We Should All Be Feminists is an essay based on a TEDTalk that Adichie gave in 2012 of the same name. In this essay, Adichie tackles the subject of feminism in the 21st century, from its societal perception and stigma, what it means to identify as a feminist, the benefits of feminism for society and the societal harms of stifling the feminist movement. Adichie presents these ideas in such a brilliant and concise way and in language that is accessible for readers of a wide range of levels. This essay is a very quick 48 pages (I believe it took me a total of 40 or so minutes to read from cover to cover) and covers such an important topic in a way that anyone can read and learn from it and if I could afford it I would totally buy tons of copies of this essay and hand them out to everyone.

Though this TEDTalk was originally given in 2012 and this essay was originally published in 2014, the concepts still translate and are culturally relevant in our society, especially everything that has occurred around our country's election cycle this year. This quote in particular stood out to me:

"Not long ago, I wrote an article about being young and female in Lagos. And an acquaintance told me that it was an angry article, and I should not have made it so angry. But I was unapologetic. Of course it was angry. Gender as it functions today is a grave injustice. I am angry. We should all be angry. Anger has a long history of bringing about positive change. But I am also hopeful, because I believe deeply in the ability of human beings to remake themselves for the better."

In our society, we are taught that it's not okay to be angry. It's not okay to raise our voice. It's not okay to feel our feelings and let our emotions drive us to bring change. Anger = bad. Emotions = bad. Accept the status quo and everything will work itself out in the end. This is one of the most frustrating things that those who see injustice in the world and want to make a change have to unlearn. It is an act of bravery to stand up an express your displeasure with what you see as an injustice in our world because you open yourself up to so much criticism from everyone in your life. This goes for not just topics of gender and feminism, but for everything. This is why it's scary for people to speak out. This is why it's easier to sit in silence and accept the status quo, ESPECIALLY when you're in a position of privilege (what's up white people, men, straight folks, cisgender friends, etc. etc. etc.) and it makes it that much more important to express your anger and concern for the state of our society. Silence won't change anything. Expressing ourselves and standing up for the change we want to see in the world will.

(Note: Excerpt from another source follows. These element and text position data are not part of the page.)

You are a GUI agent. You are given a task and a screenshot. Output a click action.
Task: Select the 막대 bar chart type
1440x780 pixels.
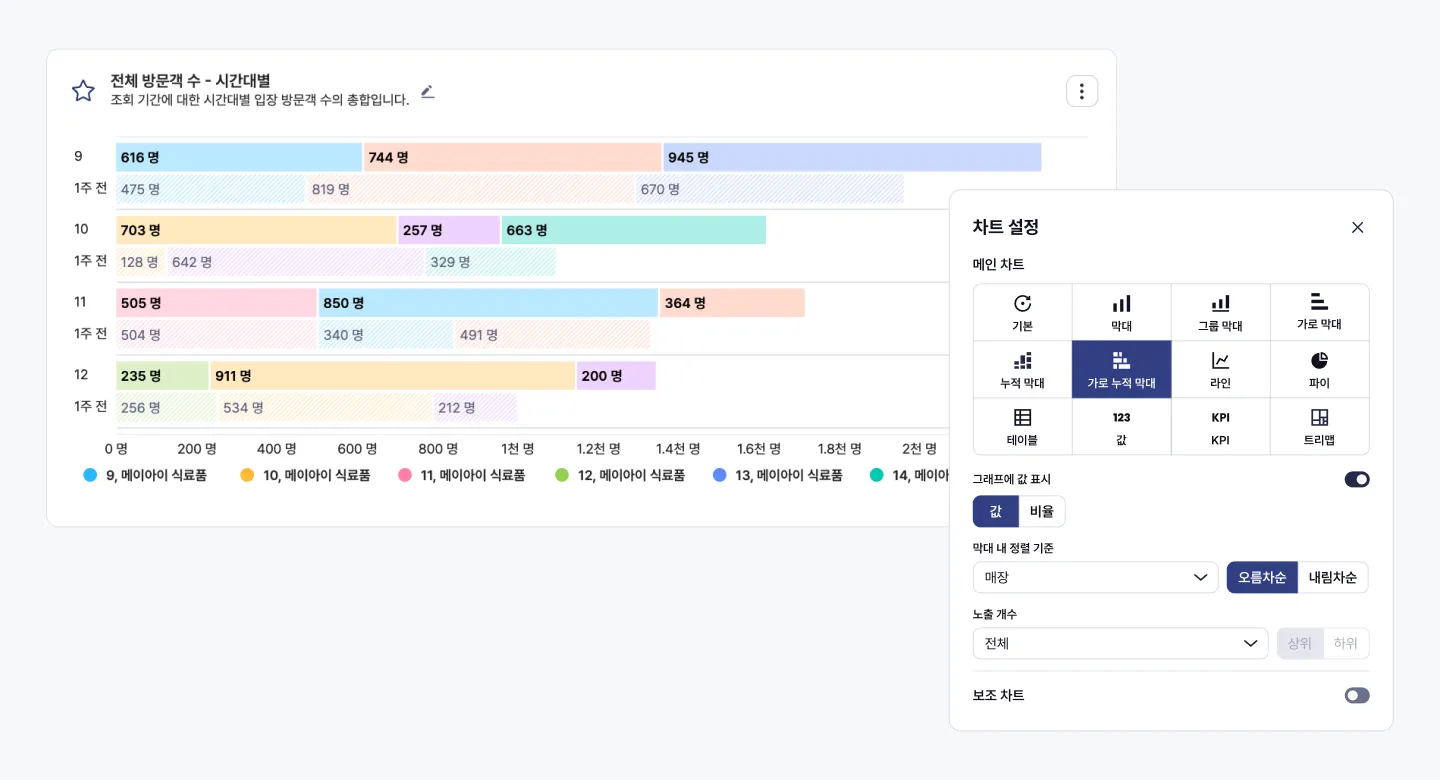click(1121, 312)
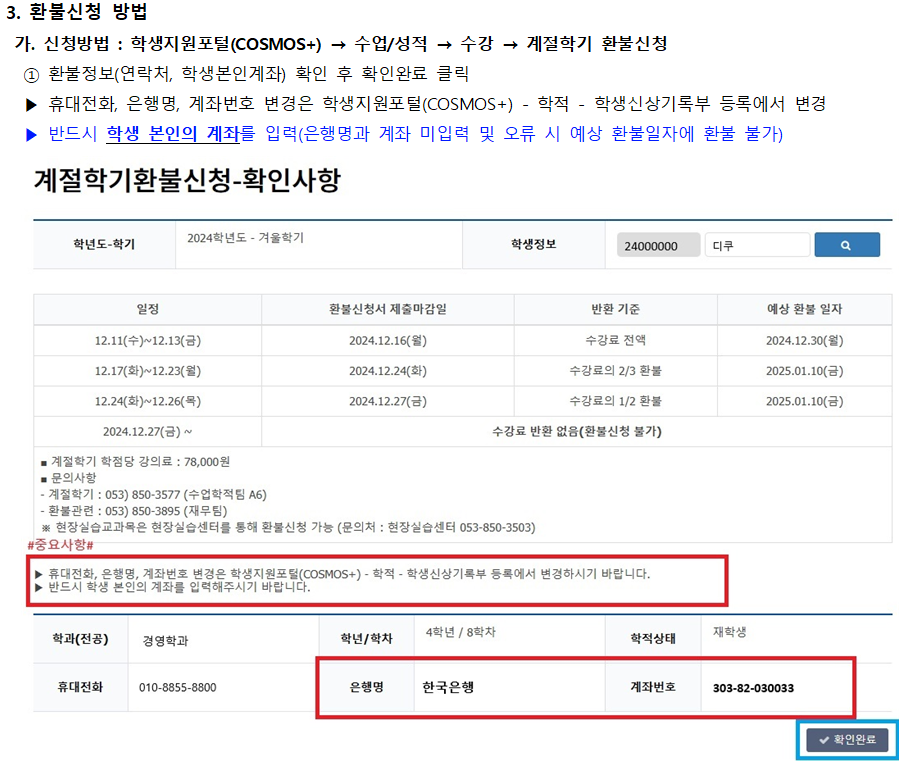Select the student name field 디쿠
This screenshot has height=776, width=914.
tap(756, 246)
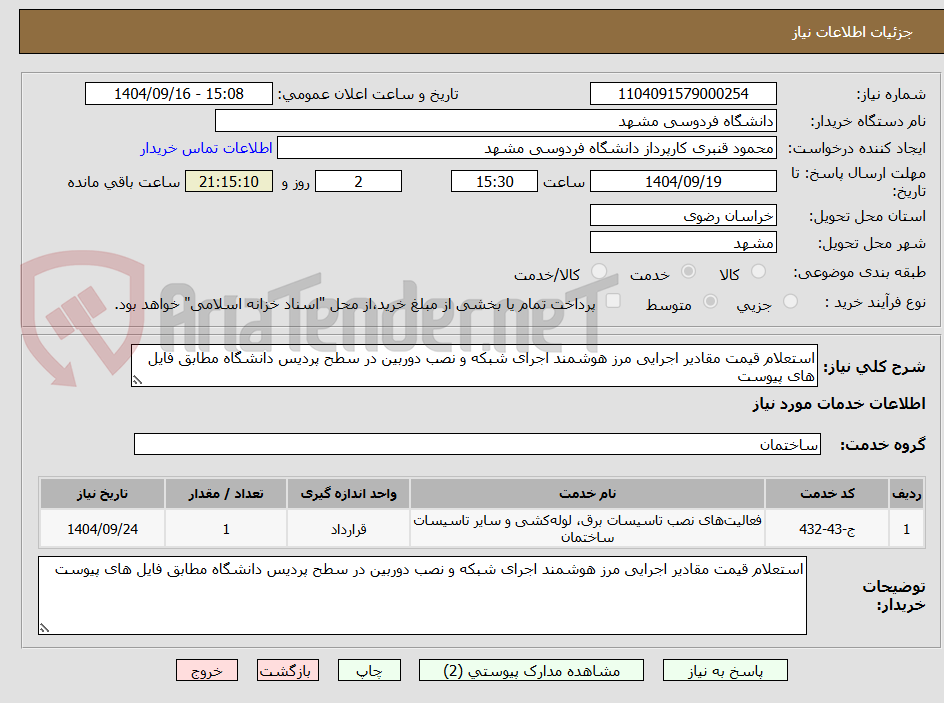Click the چاپ print button
Image resolution: width=944 pixels, height=703 pixels.
point(369,670)
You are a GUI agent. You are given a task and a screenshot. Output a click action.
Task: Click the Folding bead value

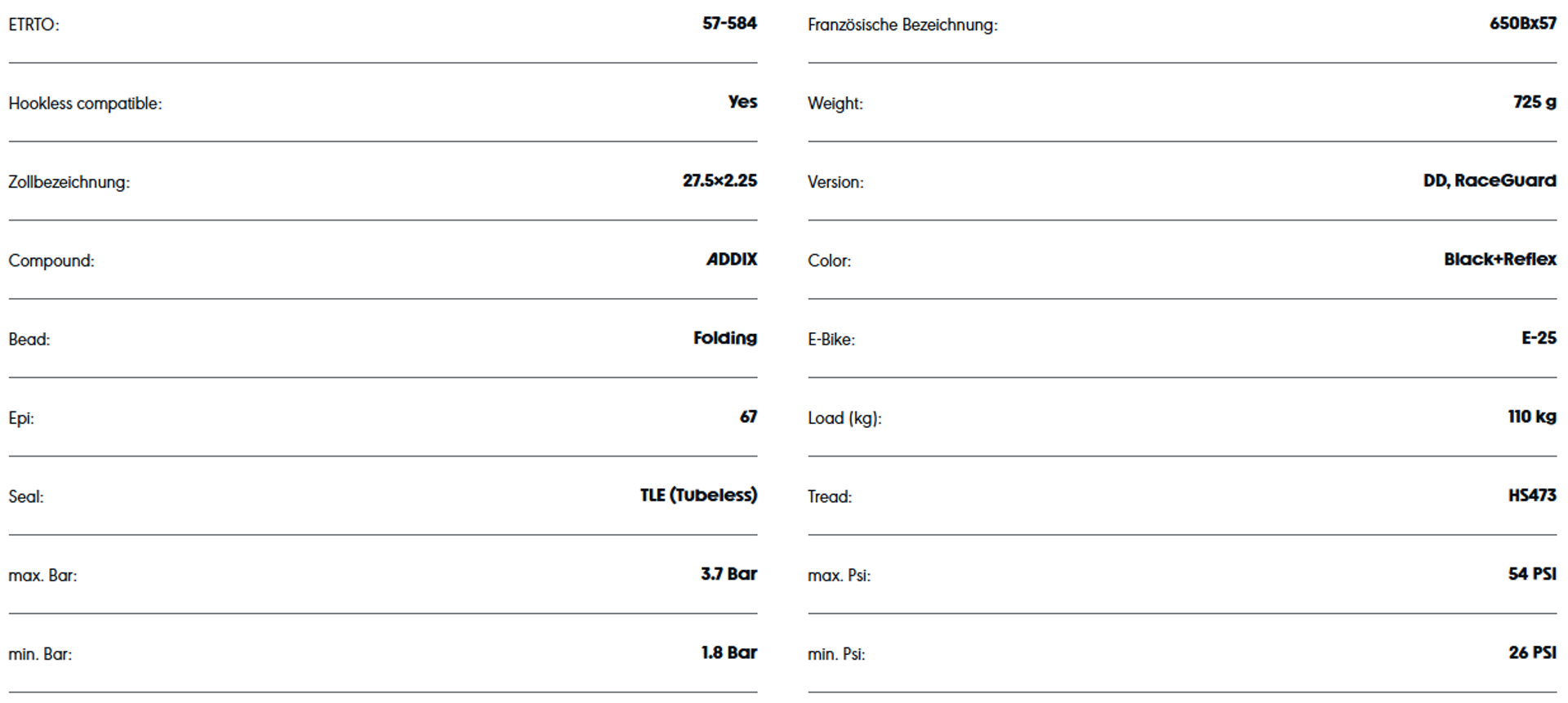point(725,338)
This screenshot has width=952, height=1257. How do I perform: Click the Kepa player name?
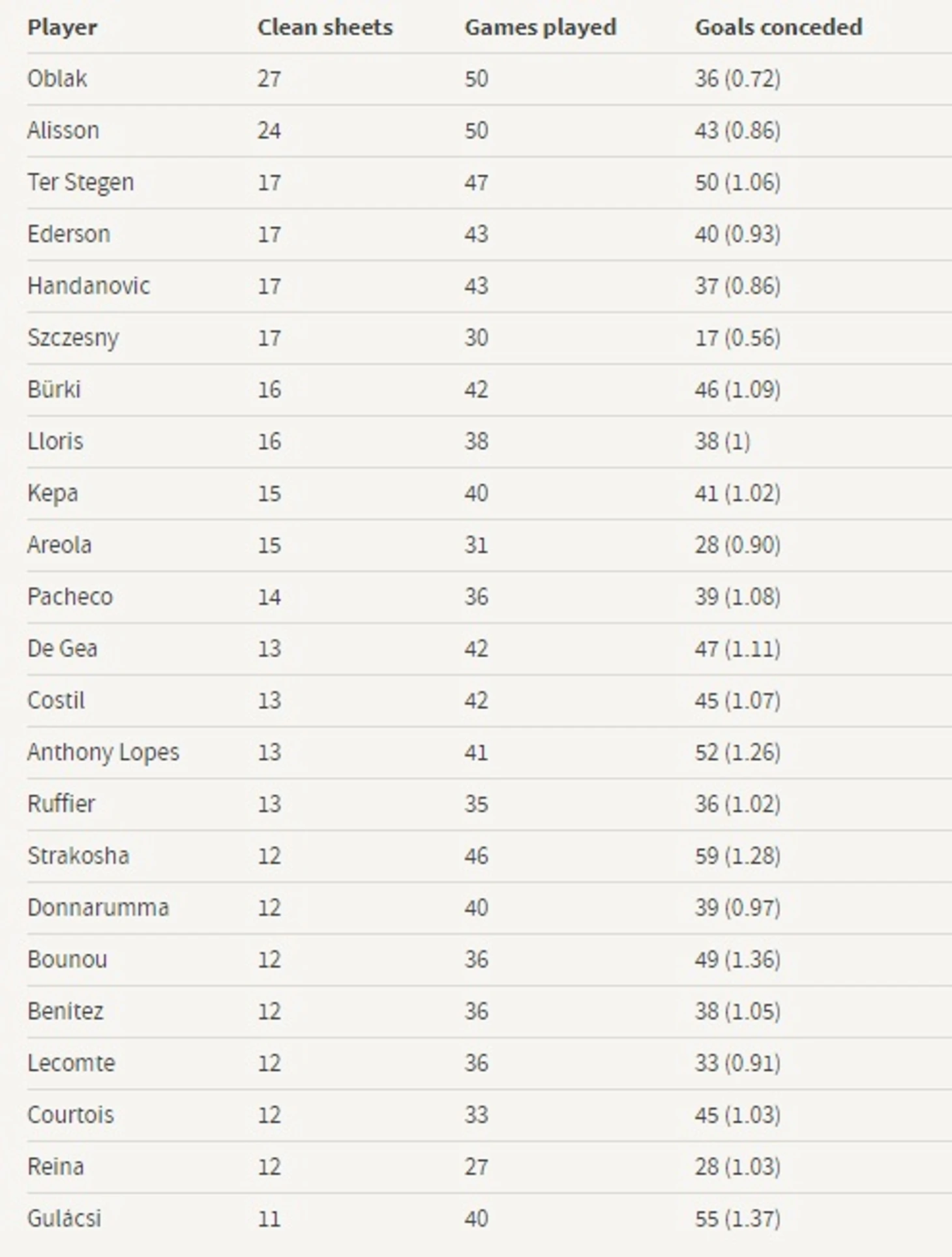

This essay is filled with wonderful bits just like this and while it may be easy for someone like me who discusses feminism and issues of social justice as a part of my every day life, this work is also a great stepping stone for someone who is new to the concept of feminism or might not fully understand what it is or why this concept exists, without dragging you through the history of women's rights that a lot of us are familiar with. It's a modern view on why feminism (and fighting for equal right for all people in general) is a benefit for everyone in our society which makes this a great entry way to further discussion on the topic.

To end, I wanted to leave the actual definition of feminism, as it gets so misconstrued so frequently:

noun fem·i·nism | \ˈfe-mə-ˌni-zəm\

1 : the theory of the political, economic, and social equality of the sexes
2 : organized activity on behalf of women's rights and interests

Of course, I whole heartedly recommend this book to readers everywhere. It's a book that will make you think critically, see the world from a perspective you may not have experienced, and understand your place in fighting against the injustices in our society, something I'm a huge advocate for. Definitely pick this up whenever you get the chance for something that will make you feel inspired and empowered!